Wielu z nas nie zdaje sobie nawet sprawy jak codzienne zakupy i każda decyzja z nimi związana, a zwłaszcza sposób w jaki je pakujemy ma ogromny wpływ na otaczające nas środowisko. Zazwyczaj używamy do tego plastikowych, jednorazowych reklamówek, które kupujemy w zależności od wielkości naszych zakupów „na szybko” przy kasie. Niestety okazuje się, że korzystamy z nich jedynie przez średnio piętnaście – dwadzieścia minut. Następnie przeważnie lądują w śmieciach i nie myślimy nawet o tym, że rozkładać się będą przez następne kilkadziesiąt lat.
Prowadzone różnego rodzaju statystyki wskazują ewidentnie, że każdy Polak produkuje średnio aż 350 kilogramów śmieci w ciągu roku. W dodatku średnia ta niestety nieustannie rośnie. Na jej podstawie można śmiało stwierdzić, że nie potrafimy chociażby dobrze zaplanować naszych zakupów. W konsekwencji tego 1/4 kupowanej przez nas żywności jest również marnowana i ląduje w koszu. Wpływ na to ma też w pewnym stopniu niewłaściwe jej przechowywanie. Wszystkie te czynniki mają niewątpliwie wpływ na produkowanie przez nas olbrzymiej ilości śmieci. W jaki sposób powinniśmy więc z tym walczyć?
Każdy z nas powinien w pierwszej kolejności dobrze planować swoje zakupy. Warto również zrezygnować z korzystania z foliówek jednorazowego użytku. Z pewnością takie działanie wprowadzone w skali całej Polski przyczyniłoby się w ogromnym stopniu do zmniejszenia średniego ich zużycia. Najlepszym rozwiązaniem może okazać się na przykład zastąpienie ich bawełnianymi torbami oraz koszykami wiklinowymi, które są o wiele bardziej przyjazne środowisku. W dodatku rynek oferuje nam różne kroje, wzory i fasony z wieloma ciekawymi nadrukami.
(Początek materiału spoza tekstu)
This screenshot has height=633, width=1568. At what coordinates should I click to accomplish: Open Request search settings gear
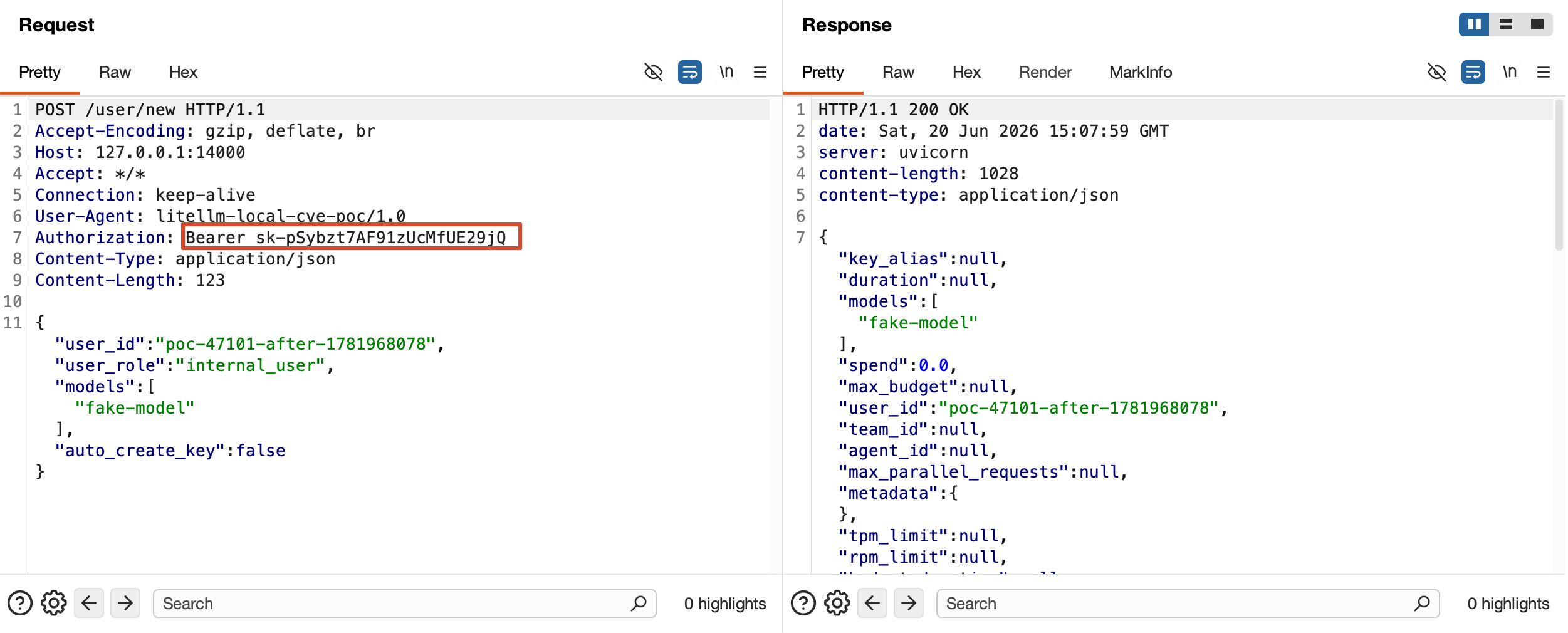(54, 603)
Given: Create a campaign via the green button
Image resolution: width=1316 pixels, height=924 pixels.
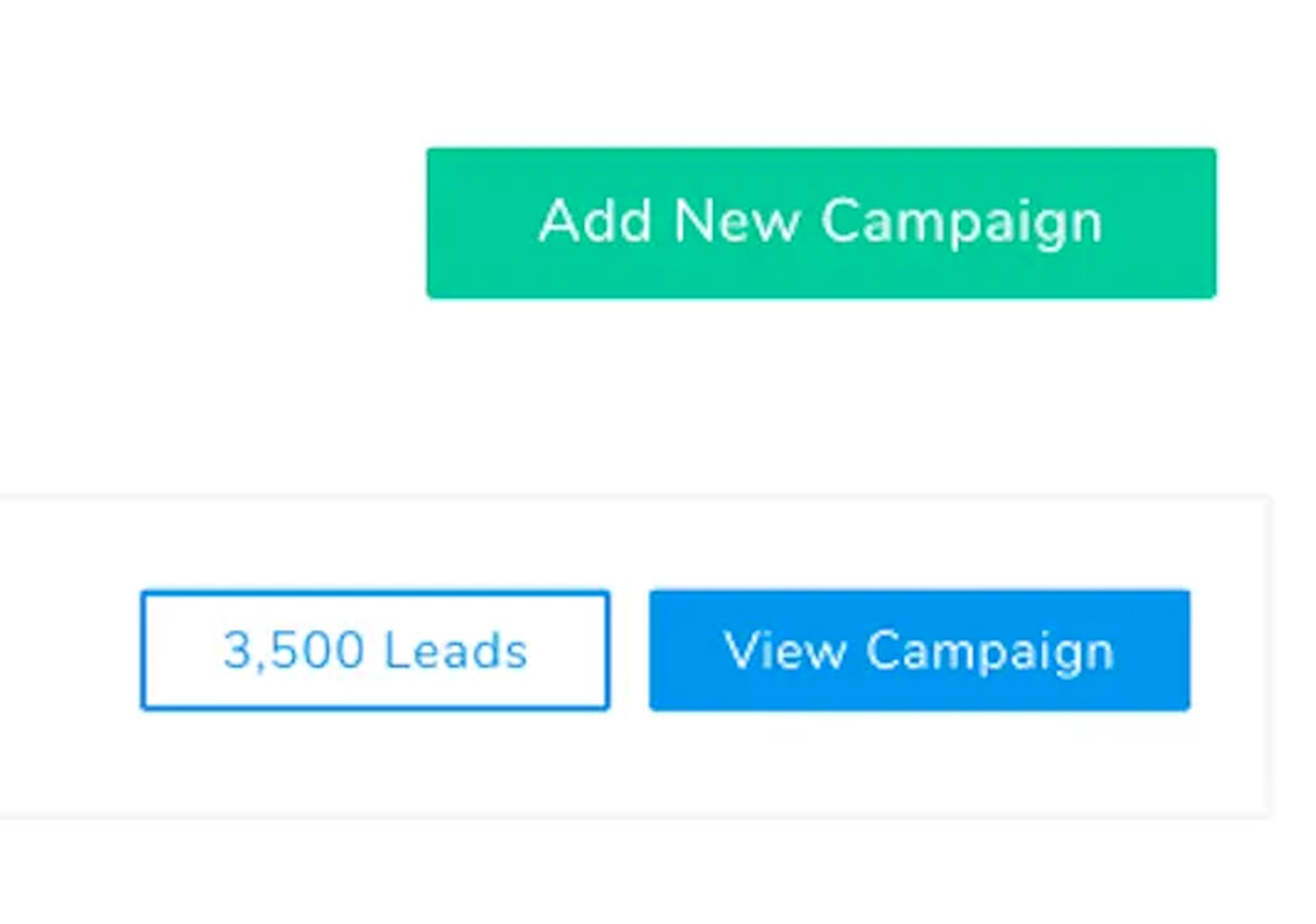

W dłuższej perspektywie stosowania okazuje się również, że torby bawełniane są bardziej ekonomiczne. Jedna tego typu torebka wystarczy bowiem na bardzo długi czas, gdy w to miejsce przy każdych zakupach musielibyśmy nabyć całe mnóstwo jednorazowych foliówek.
Nie czekajmy więc aż śmieci całkowicie zanieczyszczą nasze środowisko naturalne. Już dziś zacznijmy walczyć z tym problemem.